Element lookup items:
++++++++

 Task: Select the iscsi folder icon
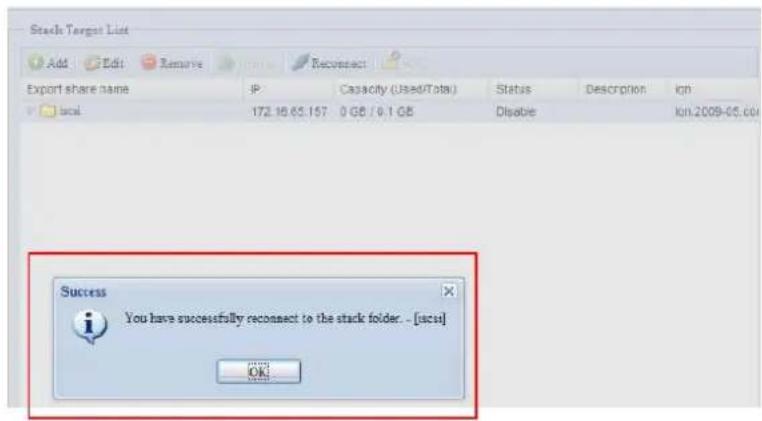click(48, 111)
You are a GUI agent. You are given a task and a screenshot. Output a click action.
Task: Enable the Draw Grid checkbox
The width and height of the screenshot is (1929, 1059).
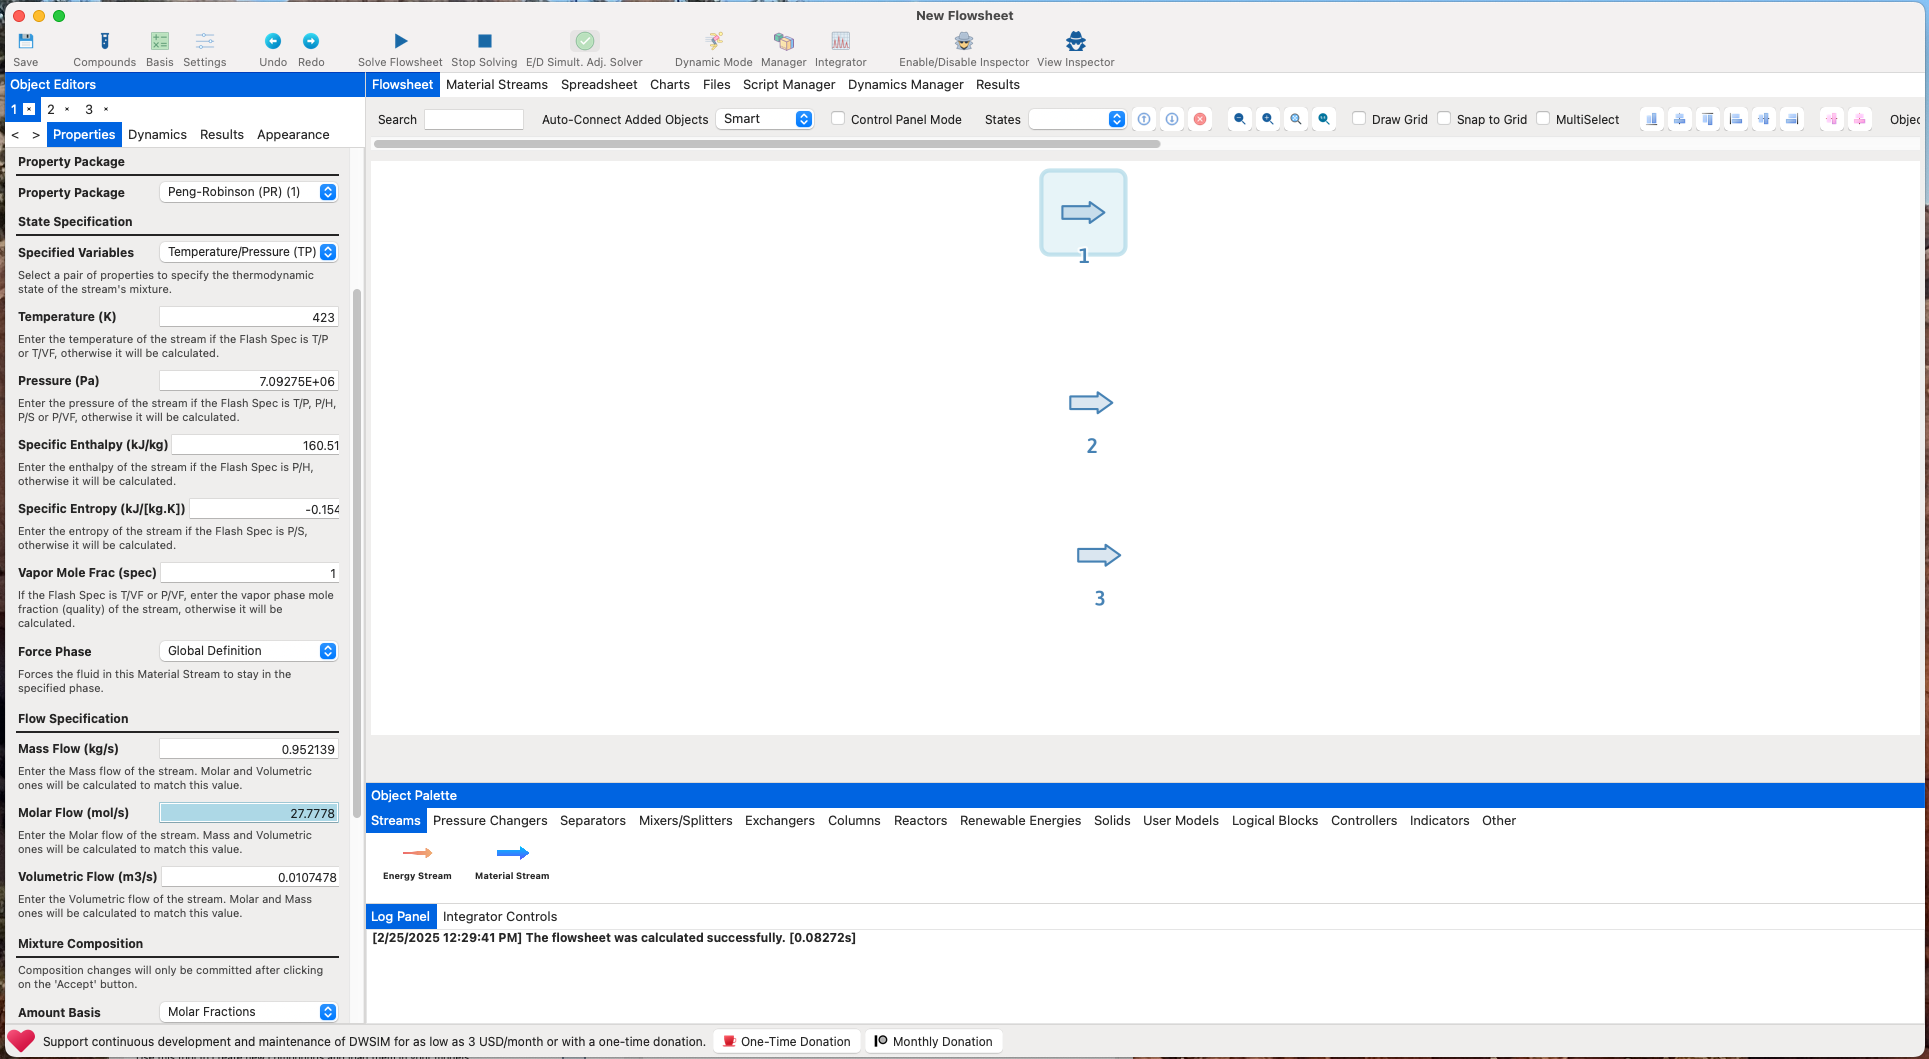(1359, 118)
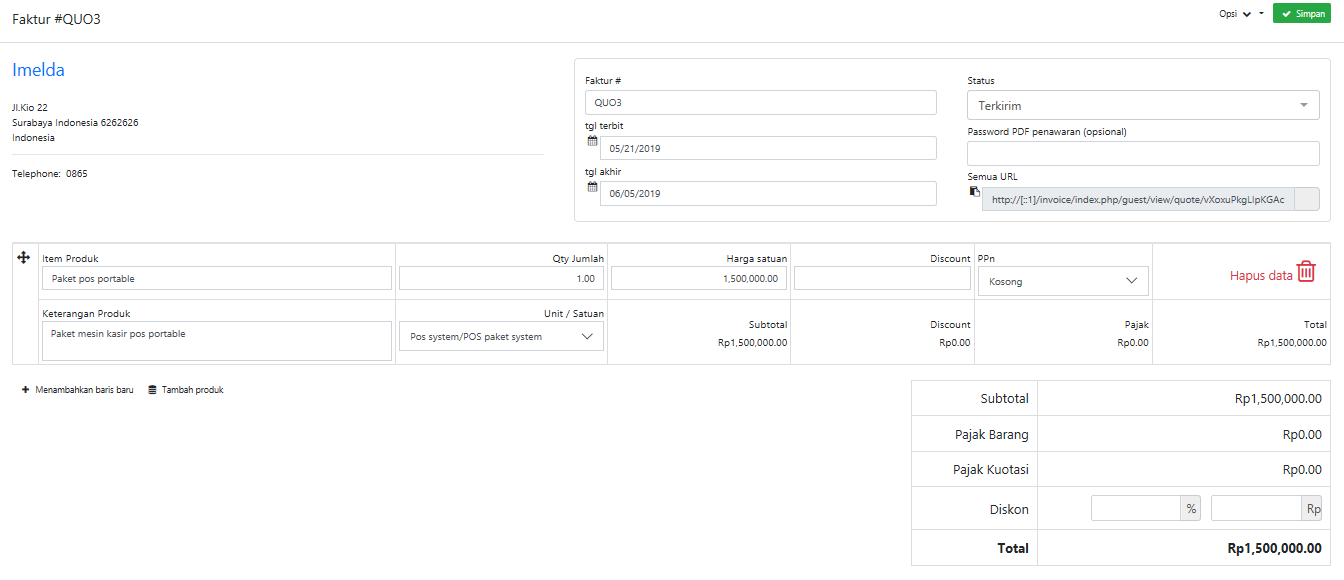The width and height of the screenshot is (1344, 580).
Task: Open the Imelda client link
Action: pyautogui.click(x=38, y=70)
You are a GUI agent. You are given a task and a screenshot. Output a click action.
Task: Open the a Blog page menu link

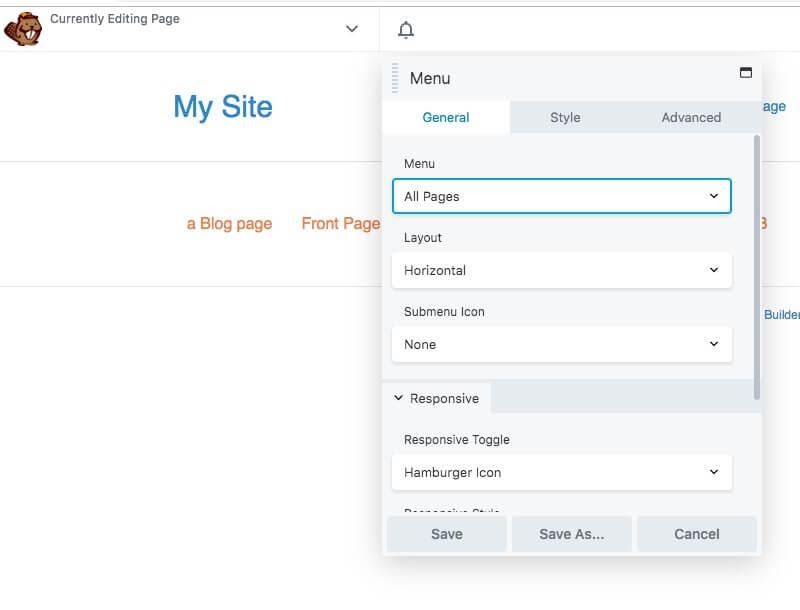click(x=229, y=223)
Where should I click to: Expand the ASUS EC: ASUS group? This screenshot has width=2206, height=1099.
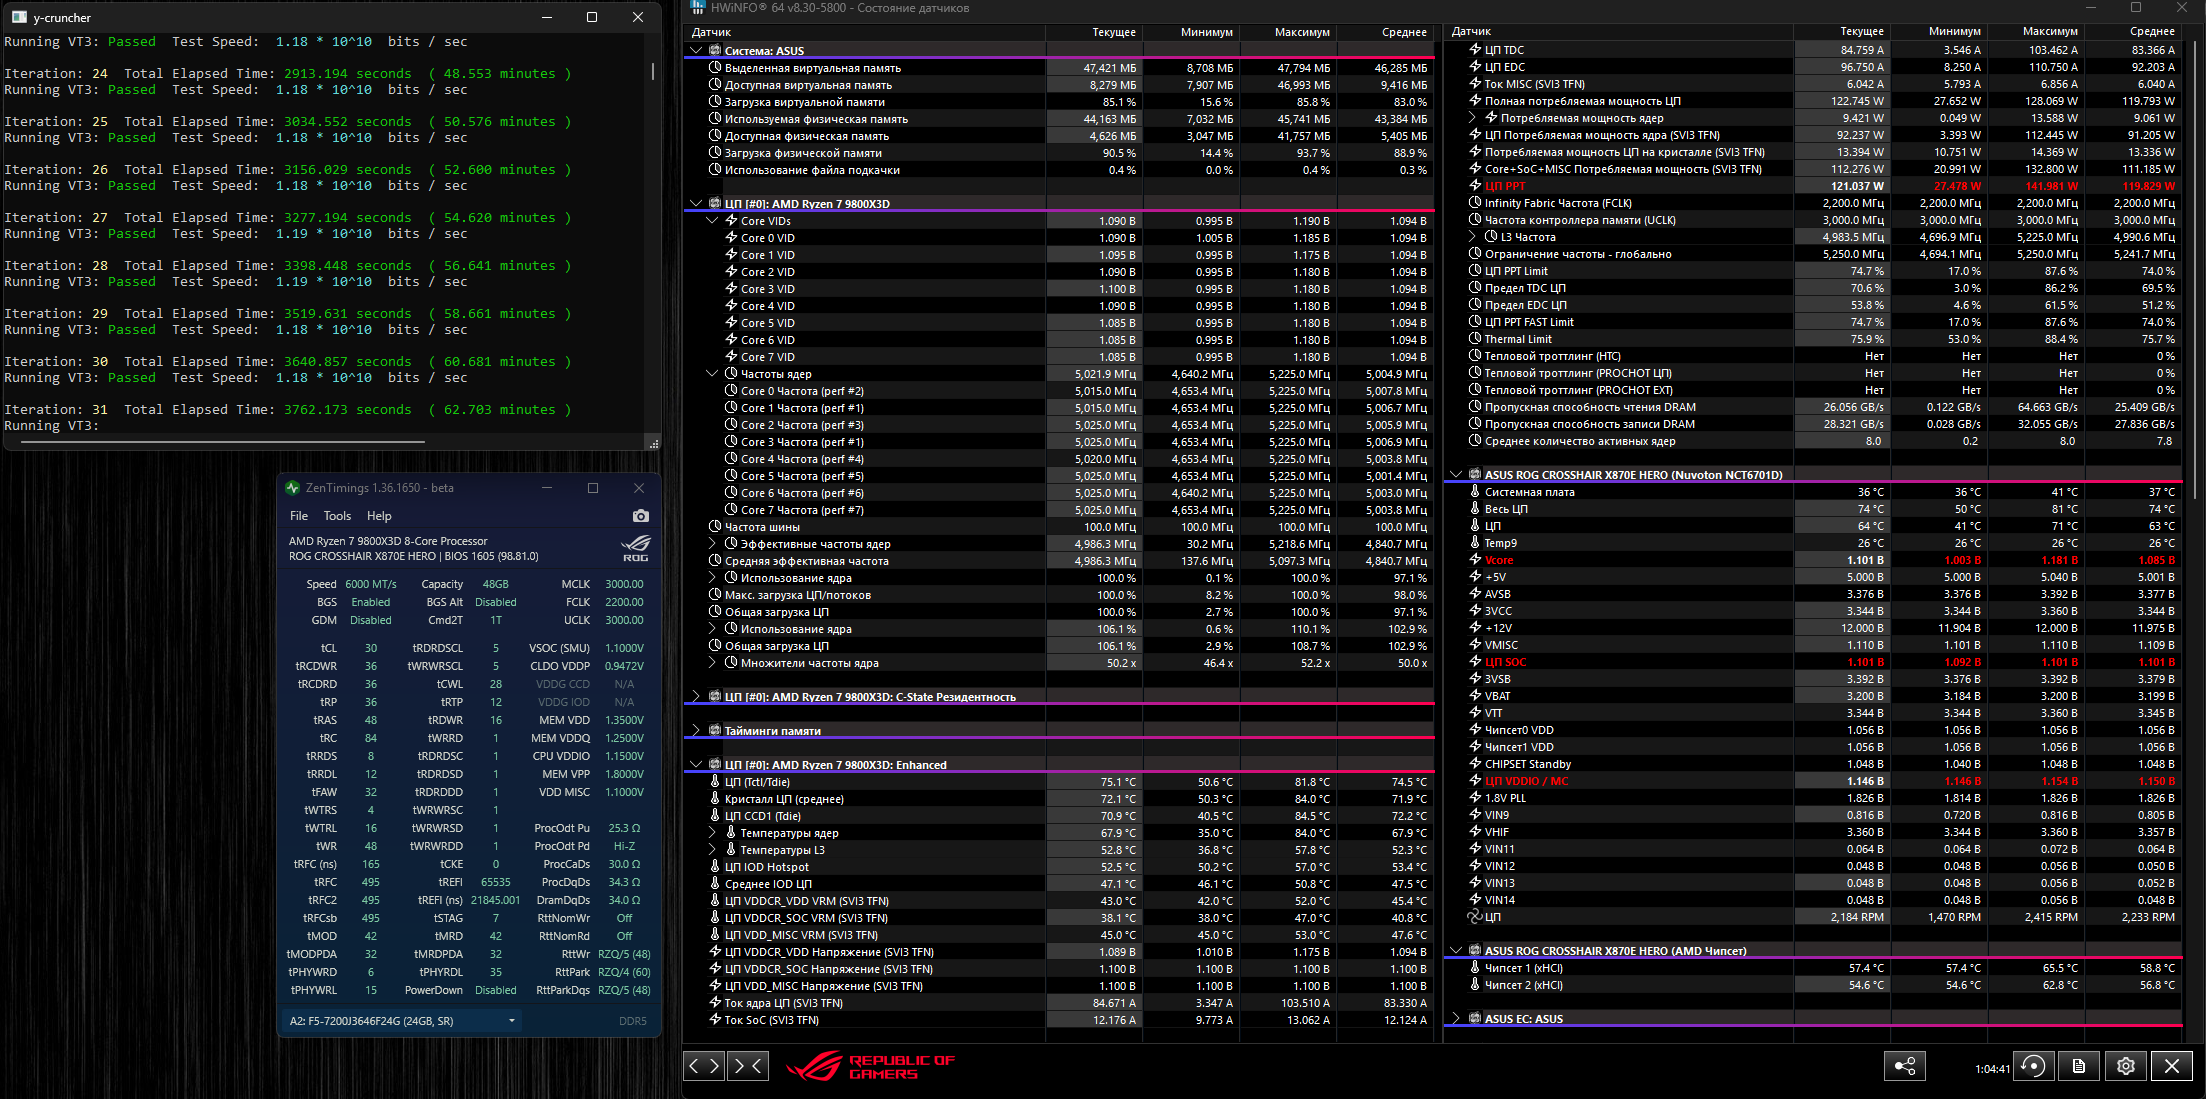point(1456,1019)
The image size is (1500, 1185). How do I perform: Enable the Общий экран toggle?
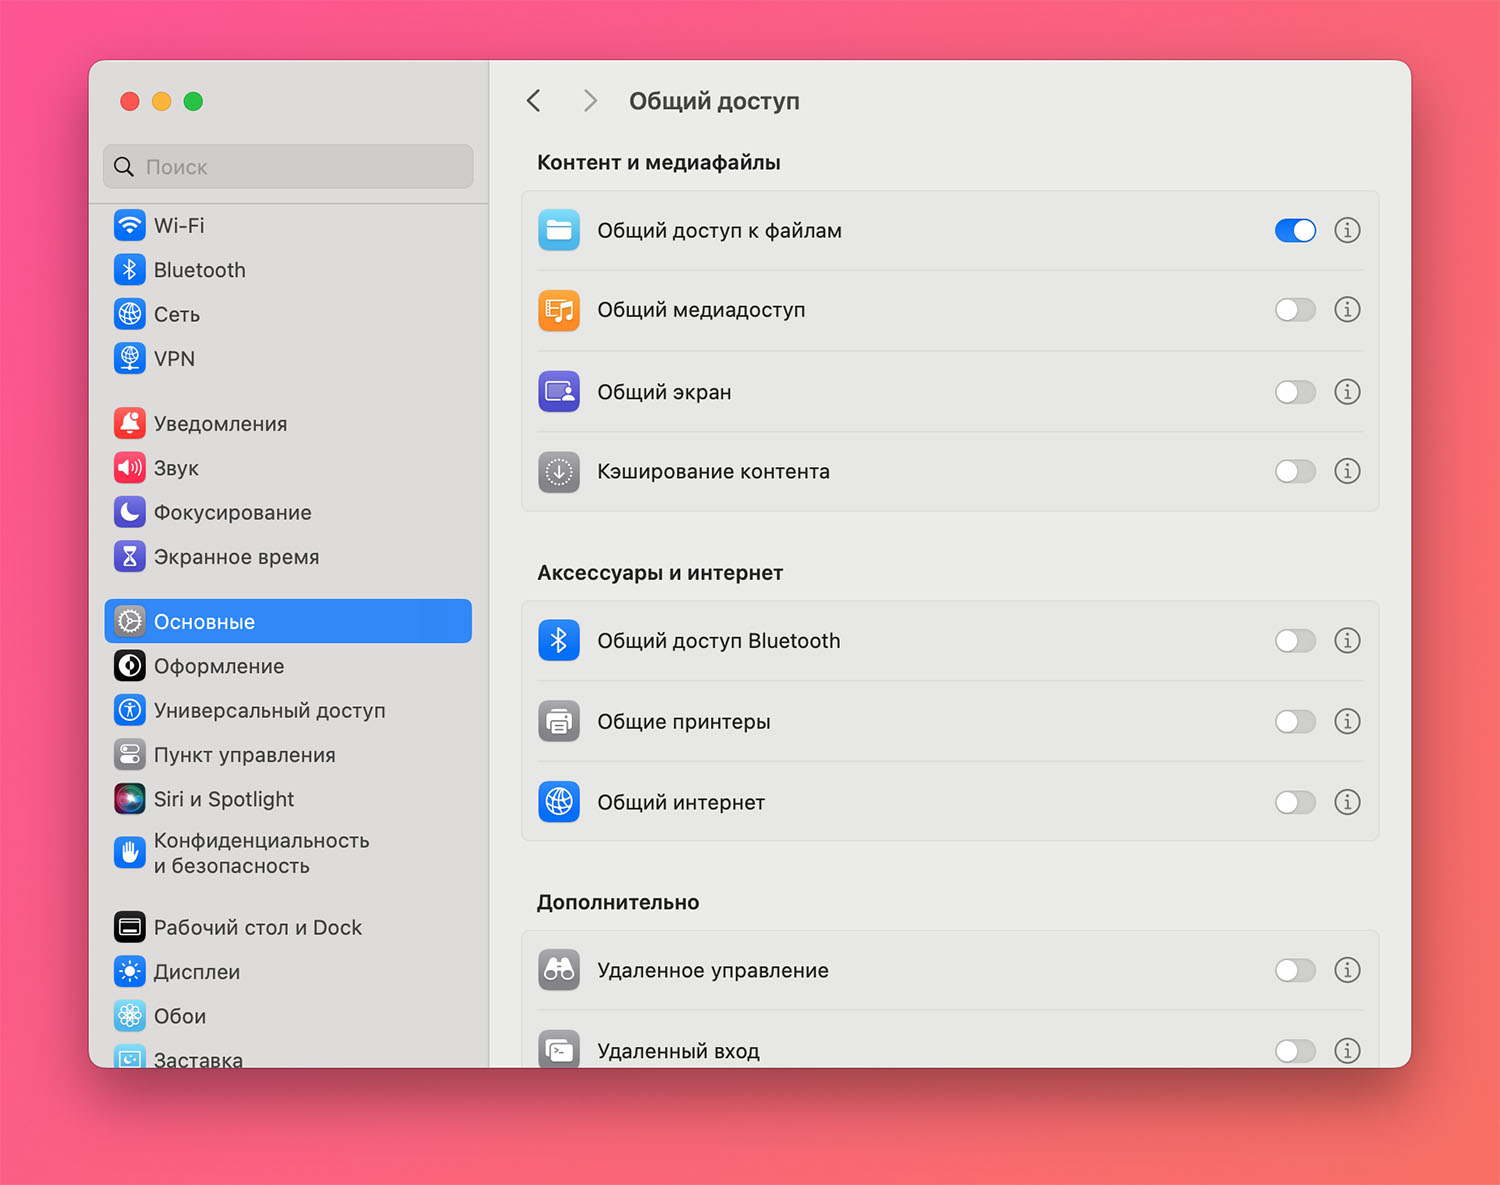1295,392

++++++++

What to produce: Substitute "screen agent" for "GUI agent" wherever it occurs in the items above, and reproduce them otherwise unchanged, leaving out the pictures.

In response:
 Task: Select the iscsi folder icon
click(48, 111)
You are a screen agent. You are given a task and a screenshot. Output a click action.
Task: Enable the Draw Grid checkbox
The width and height of the screenshot is (1929, 1059).
(1359, 118)
The width and height of the screenshot is (1344, 580).
Task: Open the Imelda client link
Action: pyautogui.click(x=38, y=70)
You are a screen agent. You are given a task and a screenshot. Output a click action.
Task: Open the a Blog page menu link

click(x=229, y=223)
Where should I click to: Expand the ASUS EC: ASUS group? This screenshot has width=2206, height=1099.
point(1456,1019)
The image size is (1500, 1185). How do I perform: Enable the Общий экран toggle?
1295,392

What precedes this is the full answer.